** begin Selected extract **

(Bloomberg) -- Uber Technologies Inc., Lyft Inc., and DoorDash Inc. are putting $90 million behind a ballot measure strategy to ensure they don’t have to reclassify their California workers as employees.
Ride-hailing and food-delivery companies that rely on contractors who aren’t guaranteed employment protections like overtime and unionization have been scrambling to address the threat posed by a state legislative proposal that would make it much harder to claim their workers aren’t employees.
Assembly Bill 5 passed the state Assembly in May and is poised to go to Governor Gavin Newsom next month if it clears the Senate. The legislation would codify a 2018 state supreme court ruling that designates workers as employees if they are doing work that isn’t outside the usual course of a company’s business, and would apply that standard to a wide swathe of state laws.

** end Selected extract **
** begin Data shown **

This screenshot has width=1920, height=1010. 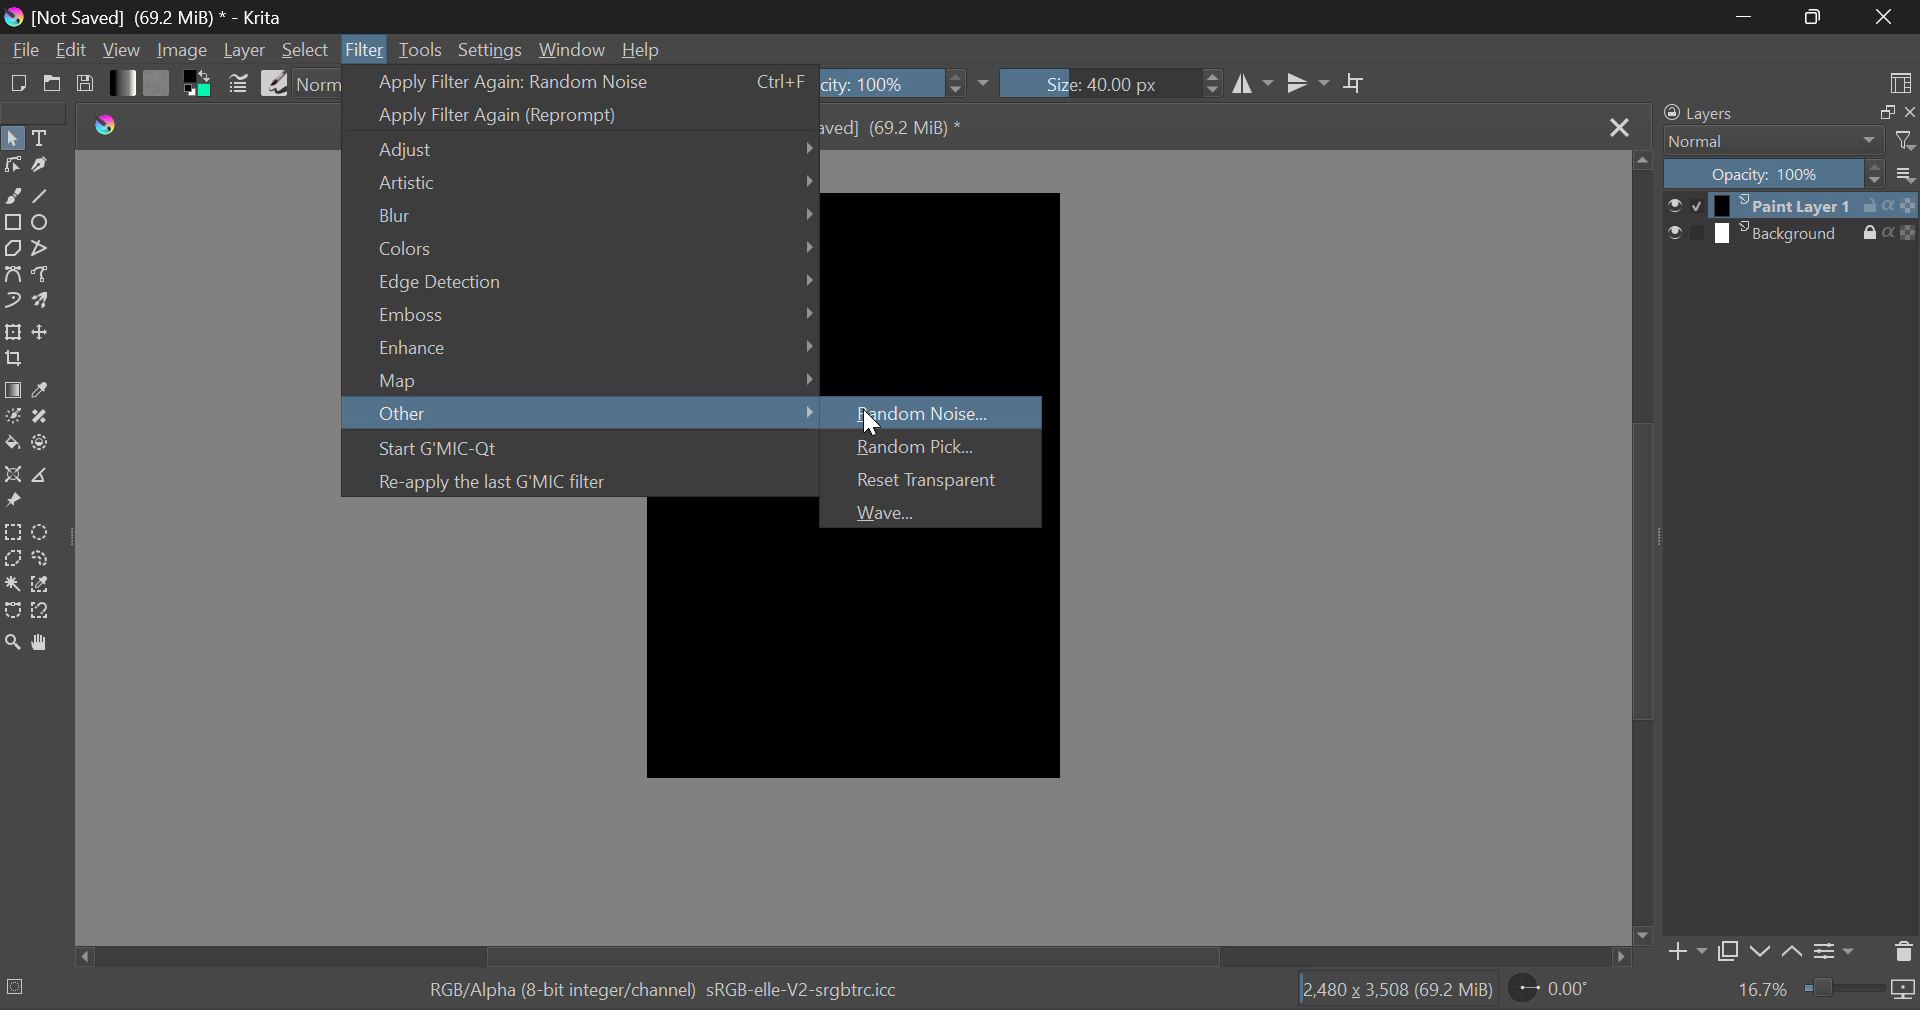 I want to click on Page Rotation, so click(x=1553, y=991).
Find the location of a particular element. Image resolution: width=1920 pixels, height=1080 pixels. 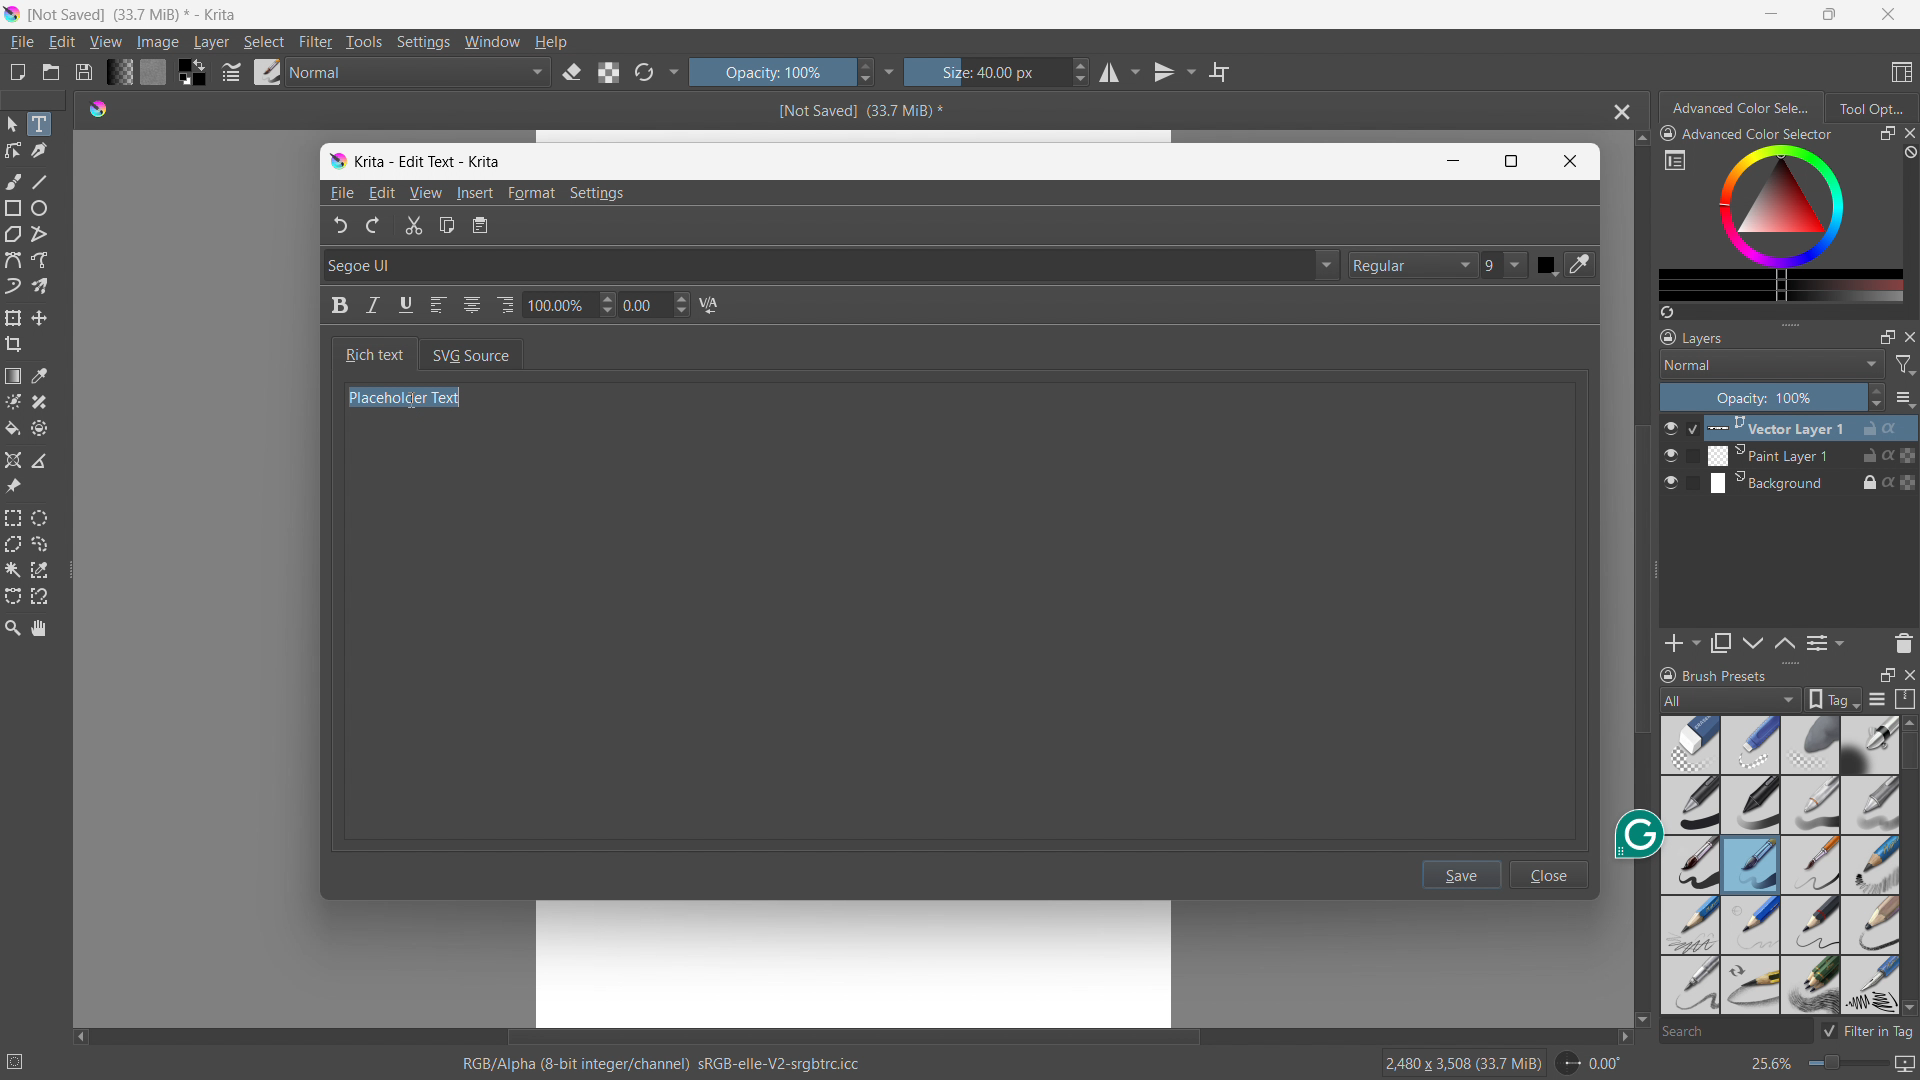

rectangle tool is located at coordinates (14, 208).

** end Data shown **

◆ Task instructions:
Answer from the report on the California ballot measure, numbering each answer to match:
1. How much money are Uber, Lyft, and DoorDash putting behind the ballot measure strategy?
2. Which two employment protections does the report say the contractors aren't guaranteed?
3. In what month did Assembly Bill 5 pass the state Assembly?

◆ Expected output:
1. $90 million
2. Overtime and unionization
3. May